A suicide bomber killed 21 people, including three U.S. soldiers, at a checkpoint in a packed market in eastern Afghanistan on Wednesday -- the third assault targeting Americans in as many days.
The daily violence is threatening to undermine international hopes of an orderly hand-over to Afghan forces at the end of 2014. Although American officials stress successes in establishing pockets of governance in some areas, the east and south continue to be plagued by regular attacks and clashes.
Wednesday's attack took place in a marketplace in Khost, near the Pakistani border and about 90 miles southeast of the Afghan capital, Kabul.
The assailant approached on foot through the shops and taxi stands packed with people and then detonated his explosives as he approached Afghan and U.S. soldiers at a checkpoint, said Baryalai Wakman, a spokesman for the Khost provincial government.
Three U.S. soldiers and an Afghan interpreter were killed, according to American officials. A convoy in the area responded to the attack, said Maj. Martyn Crighton, a spokesman for NATO forces in Afghanistan.
Besides the interpreter, 17 Afghans also were killed, according to the Afghan president's office. Two were police officers and the rest were civilians, Wakman said. Another 32 people were wounded -- all civilians, he said.
In nearby Logar province earlier Wednesday, a roadside bombing killed three women and four children crammed into a wagon pulled by a tractor. Four men were also wounded in the blast on a road outside the city of Pul-i-Alam, said provincial spokesman Din Mohammad Darwesh.

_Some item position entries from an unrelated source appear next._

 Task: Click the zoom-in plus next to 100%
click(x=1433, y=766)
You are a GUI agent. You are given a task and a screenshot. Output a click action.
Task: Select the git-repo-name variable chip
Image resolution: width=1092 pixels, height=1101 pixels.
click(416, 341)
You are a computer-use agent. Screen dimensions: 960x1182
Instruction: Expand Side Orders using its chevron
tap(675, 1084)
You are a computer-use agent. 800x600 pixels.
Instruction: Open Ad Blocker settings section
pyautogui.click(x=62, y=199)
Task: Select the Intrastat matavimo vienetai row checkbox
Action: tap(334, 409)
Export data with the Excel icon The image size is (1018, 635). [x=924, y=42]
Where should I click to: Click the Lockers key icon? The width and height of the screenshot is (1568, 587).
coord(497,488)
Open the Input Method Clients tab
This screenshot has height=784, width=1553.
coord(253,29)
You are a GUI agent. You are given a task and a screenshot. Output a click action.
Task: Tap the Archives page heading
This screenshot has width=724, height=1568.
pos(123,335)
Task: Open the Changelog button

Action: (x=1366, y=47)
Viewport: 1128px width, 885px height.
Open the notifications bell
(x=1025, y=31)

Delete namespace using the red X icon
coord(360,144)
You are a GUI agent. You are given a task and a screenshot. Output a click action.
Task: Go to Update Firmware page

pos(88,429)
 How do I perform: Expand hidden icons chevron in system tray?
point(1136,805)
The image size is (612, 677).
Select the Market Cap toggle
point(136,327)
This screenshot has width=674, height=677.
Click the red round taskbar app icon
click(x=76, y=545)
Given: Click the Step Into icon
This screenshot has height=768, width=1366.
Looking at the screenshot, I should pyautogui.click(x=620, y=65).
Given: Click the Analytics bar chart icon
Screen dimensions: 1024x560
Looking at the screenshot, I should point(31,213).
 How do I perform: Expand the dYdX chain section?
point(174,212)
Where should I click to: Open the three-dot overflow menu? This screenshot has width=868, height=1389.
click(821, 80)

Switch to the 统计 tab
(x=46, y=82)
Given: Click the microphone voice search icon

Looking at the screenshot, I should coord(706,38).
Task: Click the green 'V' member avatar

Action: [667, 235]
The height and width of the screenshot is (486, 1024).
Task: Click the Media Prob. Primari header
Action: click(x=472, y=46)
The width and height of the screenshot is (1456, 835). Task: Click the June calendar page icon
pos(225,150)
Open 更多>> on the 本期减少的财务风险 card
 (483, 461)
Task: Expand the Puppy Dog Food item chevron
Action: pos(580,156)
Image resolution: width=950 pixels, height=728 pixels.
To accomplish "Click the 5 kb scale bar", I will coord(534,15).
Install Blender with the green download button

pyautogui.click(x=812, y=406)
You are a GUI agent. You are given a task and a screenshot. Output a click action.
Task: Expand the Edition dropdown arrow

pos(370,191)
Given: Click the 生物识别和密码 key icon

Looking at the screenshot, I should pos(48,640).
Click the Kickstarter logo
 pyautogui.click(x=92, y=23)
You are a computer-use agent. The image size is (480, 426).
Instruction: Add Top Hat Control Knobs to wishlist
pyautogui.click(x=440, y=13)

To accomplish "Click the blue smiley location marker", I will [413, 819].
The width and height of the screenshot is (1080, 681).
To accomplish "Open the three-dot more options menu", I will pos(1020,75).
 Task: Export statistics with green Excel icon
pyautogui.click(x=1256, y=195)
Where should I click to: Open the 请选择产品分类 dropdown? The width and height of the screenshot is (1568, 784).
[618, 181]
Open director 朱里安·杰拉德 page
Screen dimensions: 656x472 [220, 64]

The bombings came a day after militants carried out two attacks in southern Afghanistan, storming a NATO military base and attacking a police checkpoint. An unspecified number of U.S. troops were wounded in the attack on the NATO base, officials said.
Monday, three gunmen dressed in Afghan police uniforms killed one American service member and wounded nine others in Kandahar's Zhari district. Nearly 1,900 U.S. troops have been killed in Afghanistan since the war began more than a decade ago.